Приведенный комплекс местных мероприятий, как правило, дает хорошие результаты. Не должно смущать затруднение проходимости слуховой трубы в первые дни лечения, так как в дальнейшем в большинстве случаев она восстанавливается.

Хорошие результаты в лечении хронического среднего гнойного отита у детей дают физиотерапевтические мероприятия (УВЧ, микроволны, УФО-тубус).

Критерием излечения является отсутствие гноетечения и закрытие перфорации в барабанной перепонке, контроль за состоянием которой осуществляет оториноларинголог. Если после проведенного курса консервативного лечения гноетечение не прекращается, необходимо проанализировать все возможные причины существования патологического процесса.
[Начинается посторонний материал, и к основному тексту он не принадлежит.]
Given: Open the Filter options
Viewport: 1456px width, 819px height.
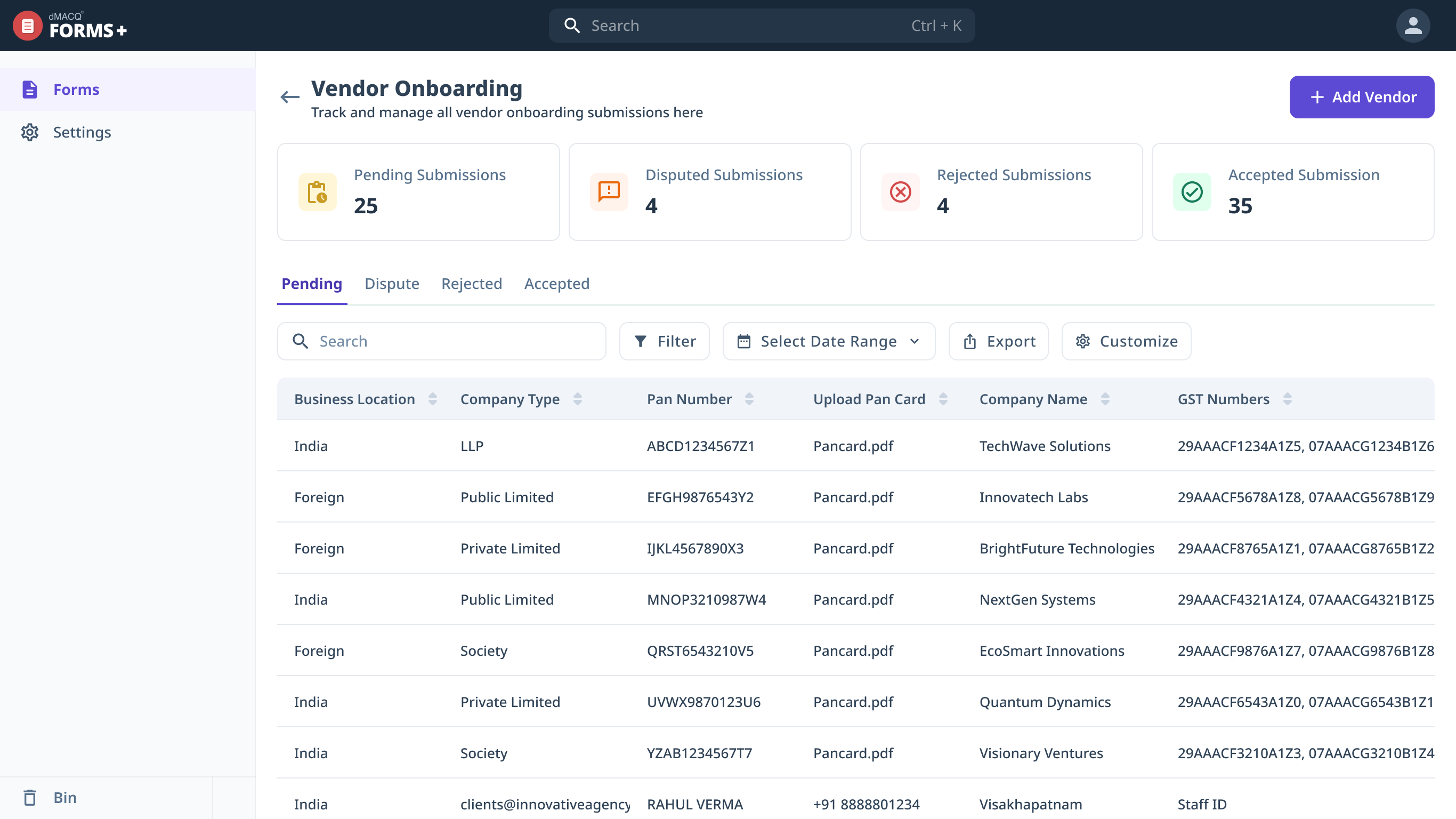Looking at the screenshot, I should pyautogui.click(x=664, y=341).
В первую очередь необходимо устранить факторы, способствующие его обострению (аденоиды, гнойный ринит, синуит, искривление носовой перегородки и др.); произвести повторное определение флоры и ее чувствительности к антибиотикам и при необходимости заменить препараты.

В тех случаях, когда хронический средний гнойный отит не поддается консервативному лечению или имеются его осложнения, показано хирургическое лечение в специализированном отделении.